Wizards of the Coast has advised Magic the Gathering and MTG Arena players to update their details following a data breach that compromised users’ names, email addresses, and passwords.
Disclosing the breach by way of an email sent to those thought to have been affected, Wizards of the Coast revealed information was compromised when a “decommissioned version of the WotC login” was inadvertently “made accessible” to people outside of the organisation. Though reportedly an isolated incident, WotC maintains there’s no evidence “that any malicious use has been made of the data” contained within the internal database and insists no payment or financial information was at risk.
Though passwords were compromised via the data breach, they had been securely stored in an encrypted form. However, as a precaution, users are advised to change their passwords within the next seven days.

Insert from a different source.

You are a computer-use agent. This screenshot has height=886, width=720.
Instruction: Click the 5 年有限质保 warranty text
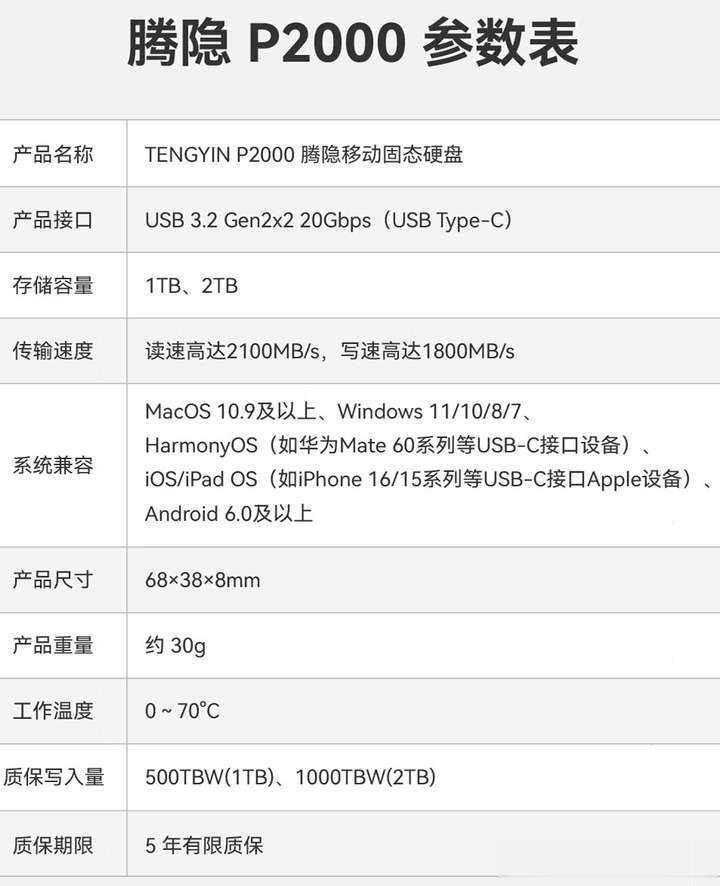pos(204,845)
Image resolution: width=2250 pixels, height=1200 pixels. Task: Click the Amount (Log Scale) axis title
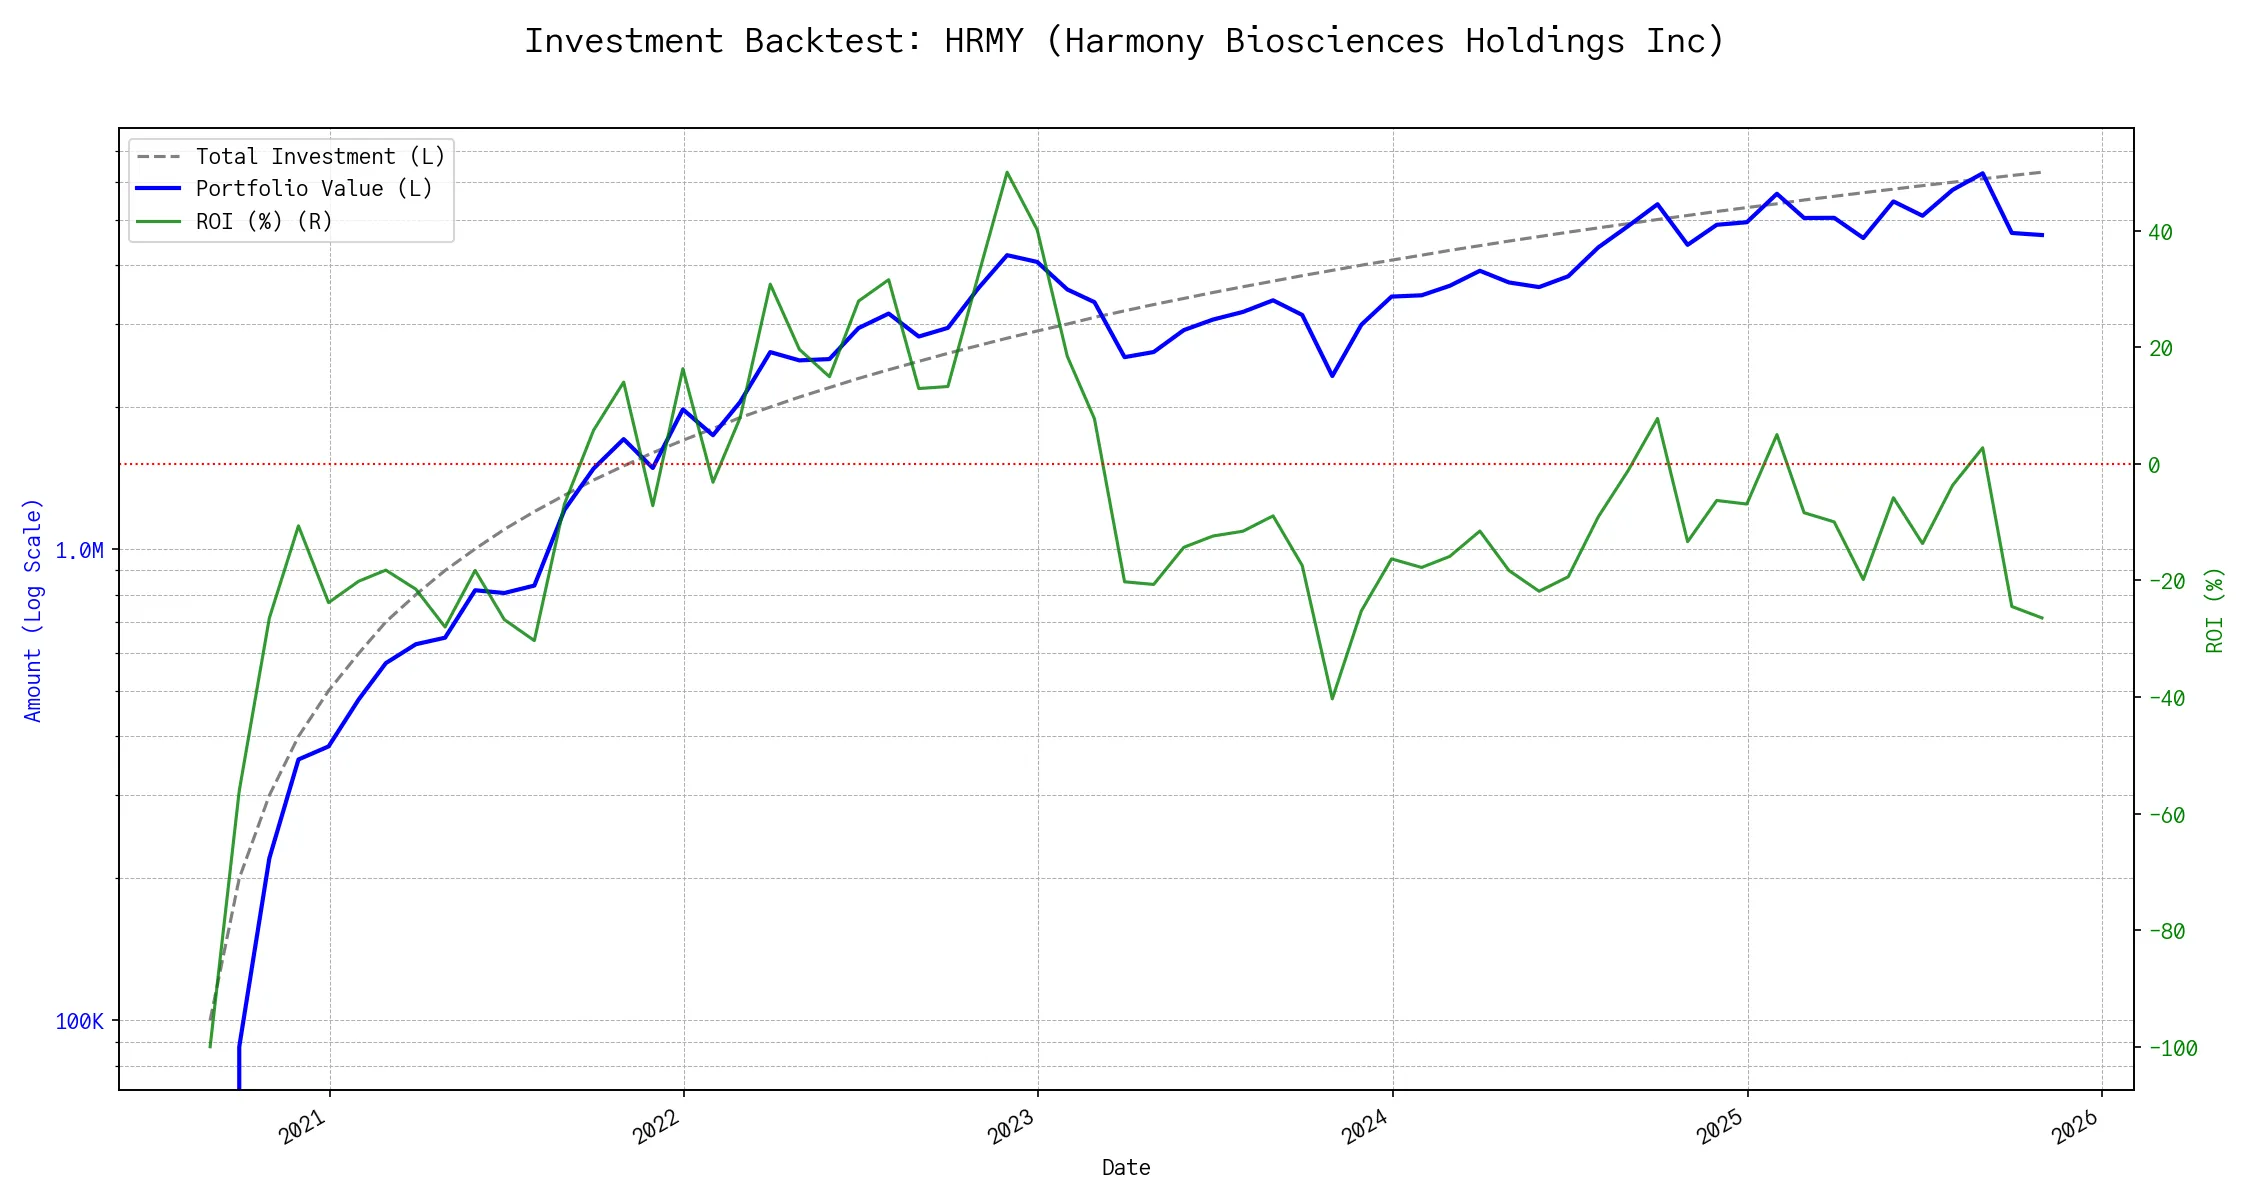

“Dear Wizards community, we are writing to let you know of a recent security incident at Wizards of the Coast,” WotC said (thanks, Dotesports, via Eurogamer). “On Nov. 14, we learned that an internal database file from a decommissioned version of the WotC login had inadvertently been made accessible outside the company.
“We believe this was an isolated incident related to a legacy database and is unrelated to our current systems. Based on our current investigation, we have no reason to believe that any malicious use has been made of the data.”
The organisers of E3, the Entertainment Software Association (ESA), was forced to post an apology earlier this year after it unintentionally published the names, home addresses and phone numbers of more than 2,000 journalists who attended E3 over a number of years, including 2019.
These details, which have now been removed, appeared in a spreadsheet that was hosted on E3’s website. Since then, the ESA has apologised in a statement sent to those affected, saying: “The Entertainment Software Association (ESA) was made aware yesterday of a website vulnerability on the exhibitor portal section of the E3 website. Unfortunately, a vulnerability was exploited and that list became public. We regret this happened and are sorry.”